Ser madre no es solo un día.

Se celebra el día de la madre el primer  domingo de Mayo de cada año.

Este día siempre me ha generado dudas respecto a su celebración, pues se dice que es el “dia de marketing para grandes almacenes”.

Curioseo un poco por la “Wiki” y esto es lo que me encuentro:

“Las primeras celebraciones del Día de la Madre se remontan a la antigua Grecia, donde se le rendían honores a Rea, la madre de los dioses Zeus, Poseidón y Hades.”
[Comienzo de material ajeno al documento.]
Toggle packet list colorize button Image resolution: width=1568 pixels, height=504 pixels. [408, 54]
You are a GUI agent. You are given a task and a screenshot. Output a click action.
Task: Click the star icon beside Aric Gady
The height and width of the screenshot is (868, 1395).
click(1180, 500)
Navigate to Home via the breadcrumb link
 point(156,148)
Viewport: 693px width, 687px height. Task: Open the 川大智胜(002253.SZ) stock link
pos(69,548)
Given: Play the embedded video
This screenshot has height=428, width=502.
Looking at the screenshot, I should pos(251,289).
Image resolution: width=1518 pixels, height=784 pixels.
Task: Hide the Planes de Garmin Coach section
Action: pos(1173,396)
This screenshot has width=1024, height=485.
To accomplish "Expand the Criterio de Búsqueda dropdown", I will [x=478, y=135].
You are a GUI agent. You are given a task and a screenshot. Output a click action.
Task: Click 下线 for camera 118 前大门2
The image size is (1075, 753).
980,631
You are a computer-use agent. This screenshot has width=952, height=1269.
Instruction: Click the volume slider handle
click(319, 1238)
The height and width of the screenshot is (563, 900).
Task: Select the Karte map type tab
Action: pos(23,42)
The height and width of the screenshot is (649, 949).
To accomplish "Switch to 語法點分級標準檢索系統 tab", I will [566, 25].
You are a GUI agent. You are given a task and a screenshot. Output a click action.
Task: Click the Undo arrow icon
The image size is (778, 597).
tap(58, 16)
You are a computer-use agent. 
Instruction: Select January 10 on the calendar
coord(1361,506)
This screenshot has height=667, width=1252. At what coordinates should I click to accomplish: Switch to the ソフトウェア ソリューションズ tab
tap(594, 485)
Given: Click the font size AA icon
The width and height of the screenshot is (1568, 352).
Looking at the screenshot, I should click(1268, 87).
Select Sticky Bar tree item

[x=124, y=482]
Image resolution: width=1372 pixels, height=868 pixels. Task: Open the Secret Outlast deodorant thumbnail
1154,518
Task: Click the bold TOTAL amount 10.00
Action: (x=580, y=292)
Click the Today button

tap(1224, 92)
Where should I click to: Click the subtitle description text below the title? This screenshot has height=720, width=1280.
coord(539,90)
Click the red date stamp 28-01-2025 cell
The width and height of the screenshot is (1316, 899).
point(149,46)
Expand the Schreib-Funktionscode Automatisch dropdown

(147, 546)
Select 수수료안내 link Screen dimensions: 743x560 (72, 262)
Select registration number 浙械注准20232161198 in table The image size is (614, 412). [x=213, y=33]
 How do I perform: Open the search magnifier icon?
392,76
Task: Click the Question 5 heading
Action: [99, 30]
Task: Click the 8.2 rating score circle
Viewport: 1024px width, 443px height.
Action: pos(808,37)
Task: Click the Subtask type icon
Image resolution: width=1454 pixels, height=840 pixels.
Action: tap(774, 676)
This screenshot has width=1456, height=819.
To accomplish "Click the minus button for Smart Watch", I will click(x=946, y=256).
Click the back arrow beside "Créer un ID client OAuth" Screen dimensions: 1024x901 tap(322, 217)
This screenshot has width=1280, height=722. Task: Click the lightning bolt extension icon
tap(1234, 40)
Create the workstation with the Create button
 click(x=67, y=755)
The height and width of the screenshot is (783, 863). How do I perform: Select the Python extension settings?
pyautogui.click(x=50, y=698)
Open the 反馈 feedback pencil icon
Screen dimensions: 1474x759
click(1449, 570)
https://es.wikipedia.org/wiki/D%C3%ADa_de_la_Madre

Es cierto que somos madres en cada momento de cada año y no de cada vida, porque una seguirá siendo madre incluso cuándo ya nos hayamos ido. ¿Acaso no sigues pensando en tu madre aunque ya no esté? ¿No sigues reproduciendo los valores y enseñanzas que ella te enseñó? 

Mi madre seguirá siendo madre aunque no esté, mientras que mi memoria la recuerde porque yo soy gracias a ella, que me dio la vida, me alimentó, jugó conmigo, me enseñó a vivir, a tener ilusiones y esperanzas, a sobrellevar los malos momentos y aprender a vivir y disfrutar de los buenos. Me deja su hombro para que llore cuándo lo necesito y me da besos y abrazos en mis peores momentos, lo mejor de todo, es que lo hace sin juzgarme.

Soy de las afortunadas en poder decir que mi madre está viva, y que sigue siendo un pilar fundamental para mi. Con ella he aprendido a identificar mis emociones y a comprender que cada una de ellas es necesaria para vivir. Y me encanta como ríe, su alegría que me contagia y su poder de hacerme creer diosa del Olimpo. Es una mujer muy valiente que se supera día a día, no hay más que verla, cada vez más guapa, más sabia, más inolvidable.

Este homenaje es mi regalo para el día de hoy. Gracias mamá por estar ahí siempre. Te quiero y te admiro.